## TASK REQUIREMENTS
Using the entries that follow, state how many lines contain the word "Subscribe". The response is that number and nothing more.

(Pixel coordinate grounding data)
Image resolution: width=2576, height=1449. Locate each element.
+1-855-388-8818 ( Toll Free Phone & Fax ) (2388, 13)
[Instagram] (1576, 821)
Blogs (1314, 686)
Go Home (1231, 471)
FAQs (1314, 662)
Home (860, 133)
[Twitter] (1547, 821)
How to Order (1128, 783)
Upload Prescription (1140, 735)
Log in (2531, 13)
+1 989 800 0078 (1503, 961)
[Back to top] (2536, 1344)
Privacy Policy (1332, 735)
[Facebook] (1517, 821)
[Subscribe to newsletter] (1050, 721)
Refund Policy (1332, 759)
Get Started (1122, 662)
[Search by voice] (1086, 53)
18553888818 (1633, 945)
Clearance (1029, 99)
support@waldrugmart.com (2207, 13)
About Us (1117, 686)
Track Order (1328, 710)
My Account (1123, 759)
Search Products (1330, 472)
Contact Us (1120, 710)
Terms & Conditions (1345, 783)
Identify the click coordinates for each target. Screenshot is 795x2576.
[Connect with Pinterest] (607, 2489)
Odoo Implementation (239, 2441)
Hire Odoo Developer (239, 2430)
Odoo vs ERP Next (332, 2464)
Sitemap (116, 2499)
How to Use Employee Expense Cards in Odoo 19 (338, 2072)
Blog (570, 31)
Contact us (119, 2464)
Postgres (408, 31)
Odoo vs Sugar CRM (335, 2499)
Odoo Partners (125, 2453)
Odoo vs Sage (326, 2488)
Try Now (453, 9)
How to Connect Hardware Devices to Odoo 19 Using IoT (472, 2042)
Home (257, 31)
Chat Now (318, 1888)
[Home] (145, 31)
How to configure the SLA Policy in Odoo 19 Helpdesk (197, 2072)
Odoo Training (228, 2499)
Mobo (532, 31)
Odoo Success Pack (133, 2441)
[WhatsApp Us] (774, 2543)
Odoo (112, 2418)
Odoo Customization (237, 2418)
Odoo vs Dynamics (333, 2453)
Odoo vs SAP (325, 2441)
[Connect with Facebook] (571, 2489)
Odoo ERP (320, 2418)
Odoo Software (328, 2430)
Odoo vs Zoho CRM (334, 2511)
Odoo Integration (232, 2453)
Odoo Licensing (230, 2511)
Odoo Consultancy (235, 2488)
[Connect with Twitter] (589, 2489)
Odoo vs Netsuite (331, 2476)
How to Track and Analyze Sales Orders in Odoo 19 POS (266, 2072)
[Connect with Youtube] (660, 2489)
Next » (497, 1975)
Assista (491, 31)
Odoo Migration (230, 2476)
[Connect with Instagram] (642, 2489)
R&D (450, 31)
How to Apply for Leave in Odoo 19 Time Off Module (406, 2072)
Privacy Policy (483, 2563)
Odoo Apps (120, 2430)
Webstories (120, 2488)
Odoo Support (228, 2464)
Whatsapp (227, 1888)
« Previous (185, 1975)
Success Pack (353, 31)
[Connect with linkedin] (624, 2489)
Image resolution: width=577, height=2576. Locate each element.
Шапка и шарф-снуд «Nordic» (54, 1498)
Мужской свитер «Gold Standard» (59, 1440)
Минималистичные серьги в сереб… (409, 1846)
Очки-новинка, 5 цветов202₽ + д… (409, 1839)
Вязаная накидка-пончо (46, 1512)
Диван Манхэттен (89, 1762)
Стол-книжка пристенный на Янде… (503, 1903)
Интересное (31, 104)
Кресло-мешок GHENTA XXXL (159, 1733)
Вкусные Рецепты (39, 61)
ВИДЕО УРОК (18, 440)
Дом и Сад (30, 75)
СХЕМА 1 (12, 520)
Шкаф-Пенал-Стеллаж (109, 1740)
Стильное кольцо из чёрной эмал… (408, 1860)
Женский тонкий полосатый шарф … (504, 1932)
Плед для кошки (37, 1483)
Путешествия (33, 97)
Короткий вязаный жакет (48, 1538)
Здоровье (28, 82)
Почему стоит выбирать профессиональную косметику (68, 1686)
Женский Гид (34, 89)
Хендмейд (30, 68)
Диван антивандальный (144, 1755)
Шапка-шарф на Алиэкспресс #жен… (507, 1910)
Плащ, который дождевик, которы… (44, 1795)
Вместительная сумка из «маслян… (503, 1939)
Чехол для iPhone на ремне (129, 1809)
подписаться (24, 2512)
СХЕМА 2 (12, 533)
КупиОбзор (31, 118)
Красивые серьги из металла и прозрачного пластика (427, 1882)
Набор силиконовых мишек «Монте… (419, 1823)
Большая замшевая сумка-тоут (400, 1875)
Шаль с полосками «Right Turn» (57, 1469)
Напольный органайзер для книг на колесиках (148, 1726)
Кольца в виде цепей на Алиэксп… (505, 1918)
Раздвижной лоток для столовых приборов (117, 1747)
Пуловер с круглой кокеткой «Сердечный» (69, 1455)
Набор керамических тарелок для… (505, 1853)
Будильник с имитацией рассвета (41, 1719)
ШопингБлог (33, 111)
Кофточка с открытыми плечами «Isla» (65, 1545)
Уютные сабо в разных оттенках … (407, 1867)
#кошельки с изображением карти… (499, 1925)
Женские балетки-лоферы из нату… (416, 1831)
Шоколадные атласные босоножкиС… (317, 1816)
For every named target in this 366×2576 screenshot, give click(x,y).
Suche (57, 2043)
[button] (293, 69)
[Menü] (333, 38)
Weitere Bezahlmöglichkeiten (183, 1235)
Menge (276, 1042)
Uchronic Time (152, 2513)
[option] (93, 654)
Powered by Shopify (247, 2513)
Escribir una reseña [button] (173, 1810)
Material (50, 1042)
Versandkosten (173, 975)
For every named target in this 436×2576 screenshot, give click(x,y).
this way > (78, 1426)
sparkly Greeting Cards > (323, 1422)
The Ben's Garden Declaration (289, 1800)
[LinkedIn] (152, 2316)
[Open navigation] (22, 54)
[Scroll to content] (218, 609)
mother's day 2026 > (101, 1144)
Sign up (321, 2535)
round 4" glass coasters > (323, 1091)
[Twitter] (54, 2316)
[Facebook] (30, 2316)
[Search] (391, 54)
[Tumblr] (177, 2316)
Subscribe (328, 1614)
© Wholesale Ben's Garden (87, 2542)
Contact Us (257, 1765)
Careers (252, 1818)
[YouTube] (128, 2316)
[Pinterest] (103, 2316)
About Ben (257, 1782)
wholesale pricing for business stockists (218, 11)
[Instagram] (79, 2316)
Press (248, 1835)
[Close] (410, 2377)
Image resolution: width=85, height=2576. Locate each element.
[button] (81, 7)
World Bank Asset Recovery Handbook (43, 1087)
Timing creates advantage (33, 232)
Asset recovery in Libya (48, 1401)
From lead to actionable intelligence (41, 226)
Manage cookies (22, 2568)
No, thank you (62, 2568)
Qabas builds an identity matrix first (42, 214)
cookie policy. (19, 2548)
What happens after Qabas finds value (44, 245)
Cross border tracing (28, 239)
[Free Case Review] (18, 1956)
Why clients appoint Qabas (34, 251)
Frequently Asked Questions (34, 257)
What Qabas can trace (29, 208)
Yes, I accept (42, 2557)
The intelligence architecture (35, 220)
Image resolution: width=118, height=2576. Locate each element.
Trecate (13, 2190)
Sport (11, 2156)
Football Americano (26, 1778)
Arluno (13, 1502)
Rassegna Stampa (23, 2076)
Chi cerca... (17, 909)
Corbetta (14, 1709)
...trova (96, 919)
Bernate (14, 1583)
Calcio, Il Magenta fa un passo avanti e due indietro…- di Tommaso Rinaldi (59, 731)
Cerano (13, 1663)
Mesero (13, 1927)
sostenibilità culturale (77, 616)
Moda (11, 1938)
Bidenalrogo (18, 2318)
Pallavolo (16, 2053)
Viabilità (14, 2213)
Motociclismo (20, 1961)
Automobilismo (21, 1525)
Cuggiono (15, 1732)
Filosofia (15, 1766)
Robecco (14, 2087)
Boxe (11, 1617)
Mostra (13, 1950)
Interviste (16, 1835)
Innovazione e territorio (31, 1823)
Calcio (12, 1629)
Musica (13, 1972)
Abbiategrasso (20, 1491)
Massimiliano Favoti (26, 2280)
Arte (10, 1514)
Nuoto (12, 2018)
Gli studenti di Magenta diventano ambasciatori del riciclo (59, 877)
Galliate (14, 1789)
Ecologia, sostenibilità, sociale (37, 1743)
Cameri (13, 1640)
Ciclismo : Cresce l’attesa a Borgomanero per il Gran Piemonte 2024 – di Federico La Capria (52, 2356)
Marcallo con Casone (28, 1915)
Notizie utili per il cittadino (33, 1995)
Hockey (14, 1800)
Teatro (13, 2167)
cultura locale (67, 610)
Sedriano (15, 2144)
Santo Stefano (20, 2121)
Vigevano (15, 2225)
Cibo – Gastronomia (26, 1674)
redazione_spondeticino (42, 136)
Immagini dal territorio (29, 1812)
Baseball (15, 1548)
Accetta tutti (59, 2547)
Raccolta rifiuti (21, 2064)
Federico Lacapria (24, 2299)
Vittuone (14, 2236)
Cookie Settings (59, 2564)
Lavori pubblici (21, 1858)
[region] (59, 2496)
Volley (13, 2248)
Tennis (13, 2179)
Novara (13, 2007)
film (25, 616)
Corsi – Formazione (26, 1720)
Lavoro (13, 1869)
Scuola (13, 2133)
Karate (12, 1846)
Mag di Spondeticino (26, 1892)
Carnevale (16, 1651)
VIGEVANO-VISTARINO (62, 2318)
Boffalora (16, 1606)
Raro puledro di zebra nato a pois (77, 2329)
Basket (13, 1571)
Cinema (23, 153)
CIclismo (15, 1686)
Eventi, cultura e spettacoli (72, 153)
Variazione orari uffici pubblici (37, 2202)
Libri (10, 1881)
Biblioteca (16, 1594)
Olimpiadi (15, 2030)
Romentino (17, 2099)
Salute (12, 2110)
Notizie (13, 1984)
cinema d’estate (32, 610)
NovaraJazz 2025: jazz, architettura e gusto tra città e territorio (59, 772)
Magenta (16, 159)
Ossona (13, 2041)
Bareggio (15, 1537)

## SOLUTION TO THE EXERCISE
2